• [Stored data]
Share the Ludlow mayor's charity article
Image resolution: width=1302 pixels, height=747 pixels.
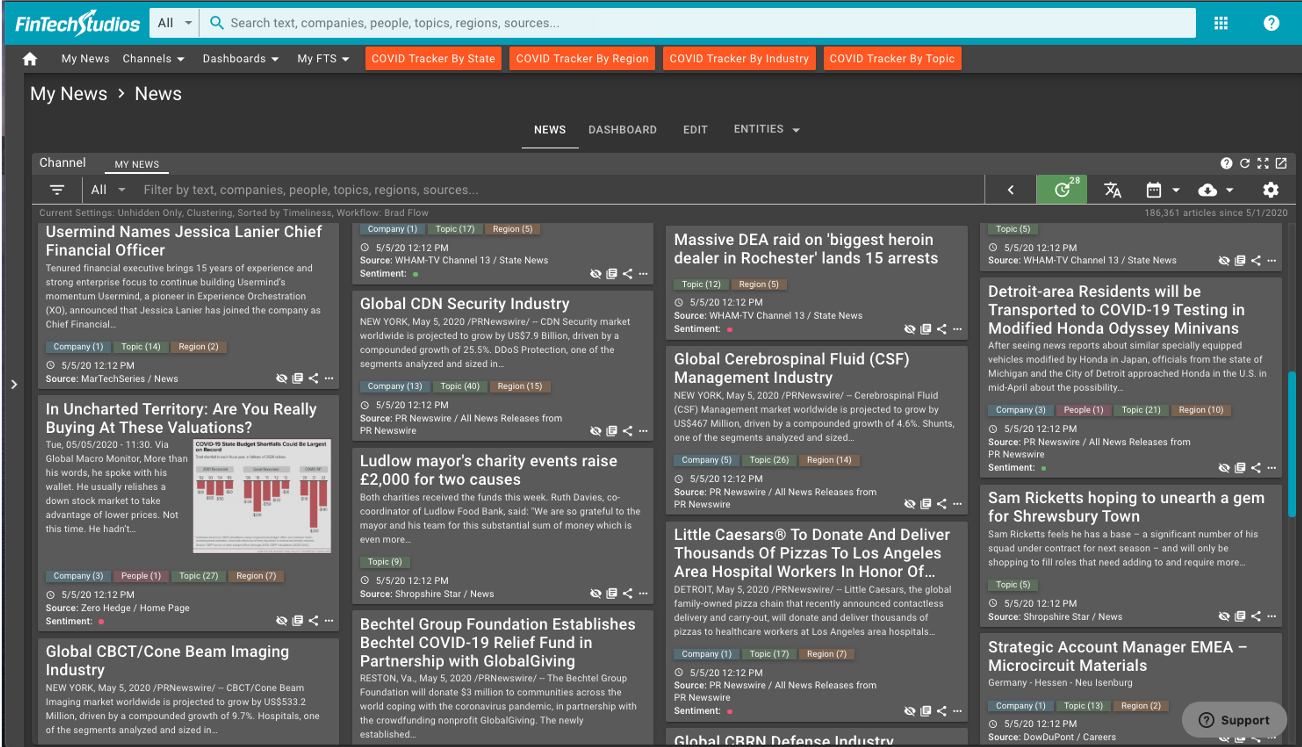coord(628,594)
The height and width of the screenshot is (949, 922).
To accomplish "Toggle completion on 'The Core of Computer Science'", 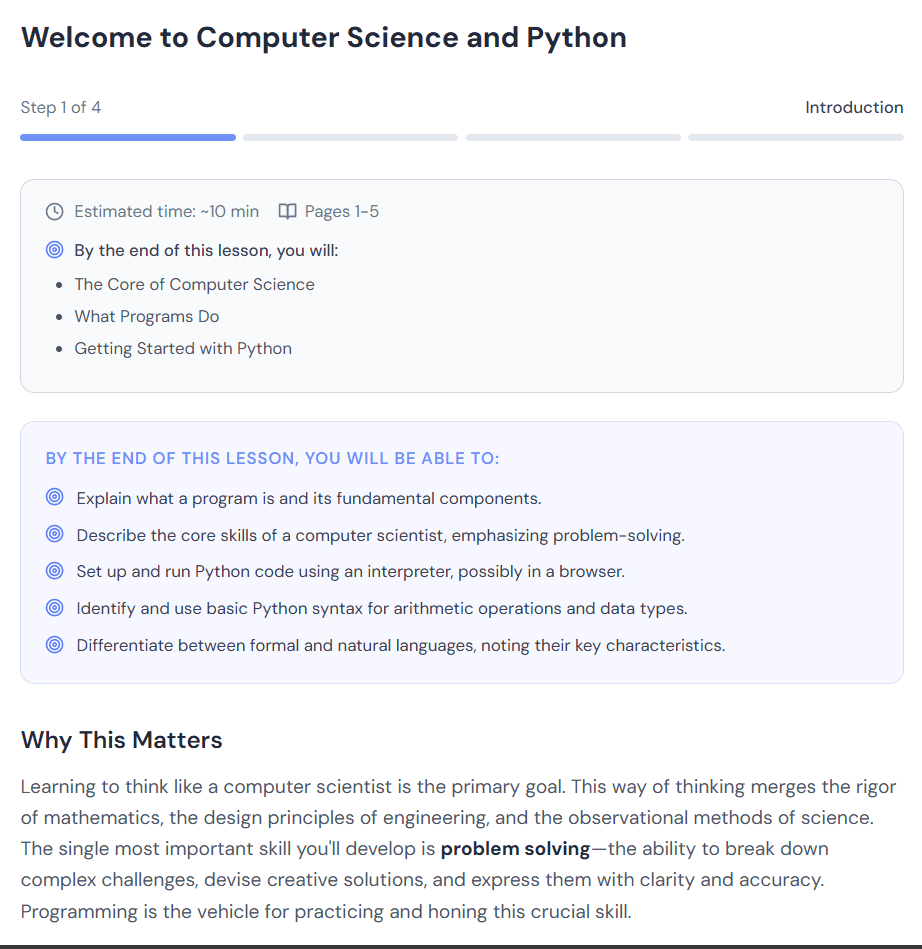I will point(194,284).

---

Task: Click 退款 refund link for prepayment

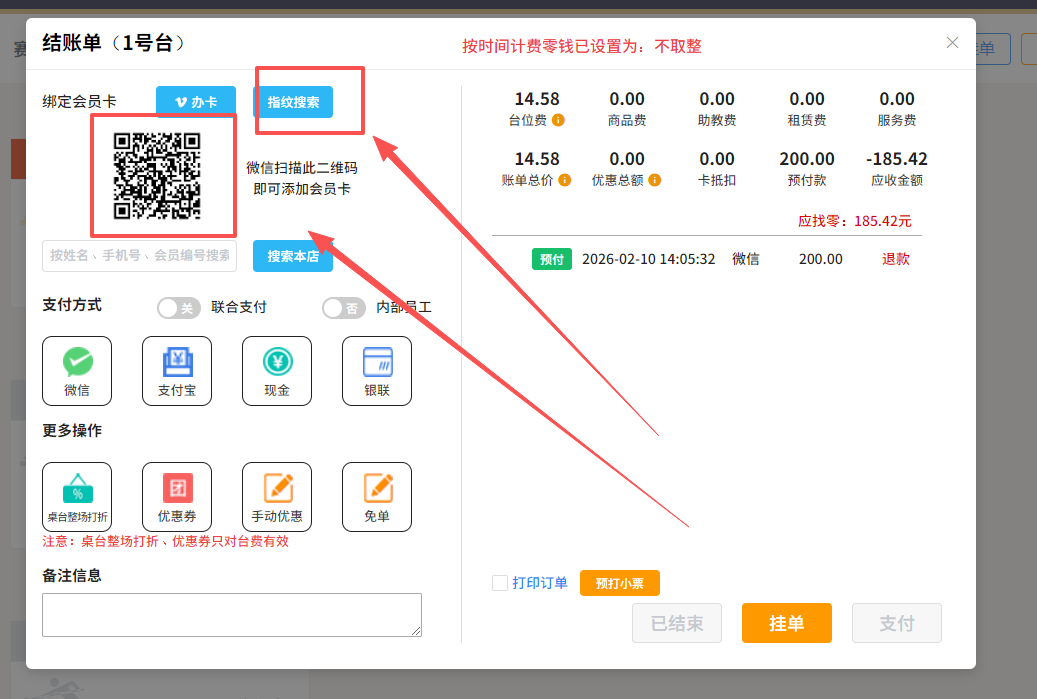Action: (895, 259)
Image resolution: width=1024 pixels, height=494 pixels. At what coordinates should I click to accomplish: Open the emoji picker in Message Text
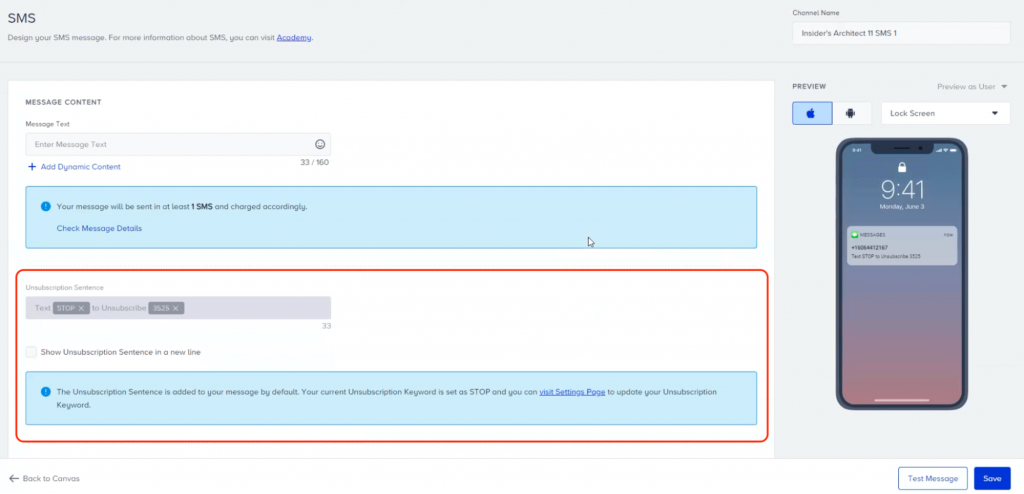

• [Instructions for the task] The lines above from the line with "Task: Click 退款 refund link for prepayment" through the line with "Image resolution: width=1024" are to be given again word for word, with no pictures among them.

• [Problem solution]
Task: Click 退款 refund link for prepayment

Action: (895, 259)
Image resolution: width=1024 pixels, height=494 pixels. At what coordinates should I click to accomplish: Open the emoji picker in Message Text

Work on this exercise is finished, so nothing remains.